Materials provided |

┄┄┄┄┄┄┄┄┄┄┄┄┄┄┄┄┄┄┄┄

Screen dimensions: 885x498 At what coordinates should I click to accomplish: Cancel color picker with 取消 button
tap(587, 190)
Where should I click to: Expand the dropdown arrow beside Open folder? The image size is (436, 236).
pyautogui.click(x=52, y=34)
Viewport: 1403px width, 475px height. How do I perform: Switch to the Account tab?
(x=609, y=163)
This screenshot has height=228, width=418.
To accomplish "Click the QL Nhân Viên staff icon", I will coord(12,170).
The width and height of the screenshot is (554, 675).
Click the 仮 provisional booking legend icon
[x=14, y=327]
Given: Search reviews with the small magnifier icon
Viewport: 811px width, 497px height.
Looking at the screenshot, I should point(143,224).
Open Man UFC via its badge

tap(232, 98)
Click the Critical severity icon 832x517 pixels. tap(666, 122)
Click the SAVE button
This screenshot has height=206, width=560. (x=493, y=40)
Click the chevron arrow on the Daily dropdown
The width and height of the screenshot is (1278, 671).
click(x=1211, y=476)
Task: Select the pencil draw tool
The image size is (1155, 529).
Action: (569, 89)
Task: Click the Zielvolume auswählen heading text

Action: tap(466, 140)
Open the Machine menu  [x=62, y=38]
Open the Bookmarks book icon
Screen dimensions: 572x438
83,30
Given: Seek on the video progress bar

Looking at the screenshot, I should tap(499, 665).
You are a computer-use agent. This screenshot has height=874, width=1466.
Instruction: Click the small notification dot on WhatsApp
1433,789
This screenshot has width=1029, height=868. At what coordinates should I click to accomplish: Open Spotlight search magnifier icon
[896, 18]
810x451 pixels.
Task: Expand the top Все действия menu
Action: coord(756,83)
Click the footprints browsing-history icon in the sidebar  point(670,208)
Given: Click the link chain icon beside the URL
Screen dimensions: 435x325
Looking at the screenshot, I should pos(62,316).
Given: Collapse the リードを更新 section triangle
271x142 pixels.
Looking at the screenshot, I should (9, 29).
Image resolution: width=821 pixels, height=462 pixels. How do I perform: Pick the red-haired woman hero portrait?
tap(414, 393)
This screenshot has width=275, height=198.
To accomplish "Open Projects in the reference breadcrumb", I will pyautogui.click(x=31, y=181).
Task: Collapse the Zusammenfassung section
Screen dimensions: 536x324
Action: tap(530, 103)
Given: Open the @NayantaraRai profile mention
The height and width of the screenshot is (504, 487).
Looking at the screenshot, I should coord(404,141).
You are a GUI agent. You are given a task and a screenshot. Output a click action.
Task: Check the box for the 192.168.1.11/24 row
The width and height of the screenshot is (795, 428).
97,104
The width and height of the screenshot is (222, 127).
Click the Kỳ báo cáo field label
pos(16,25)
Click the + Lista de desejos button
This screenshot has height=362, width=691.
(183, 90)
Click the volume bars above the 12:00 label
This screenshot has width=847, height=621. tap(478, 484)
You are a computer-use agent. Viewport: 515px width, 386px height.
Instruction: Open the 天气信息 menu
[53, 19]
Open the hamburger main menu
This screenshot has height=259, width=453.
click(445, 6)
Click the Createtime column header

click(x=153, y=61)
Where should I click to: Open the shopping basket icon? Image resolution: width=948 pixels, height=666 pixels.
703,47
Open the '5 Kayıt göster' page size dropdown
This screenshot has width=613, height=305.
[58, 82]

┄┄┄┄┄┄┄┄┄┄┄┄┄┄┄┄┄┄┄┄

Work instruction | Wherever the word "section" appears in the entries above, copy that whole line.

Written answer |
Given: Collapse the リードを更新 section triangle
Task: Collapse the Zusammenfassung section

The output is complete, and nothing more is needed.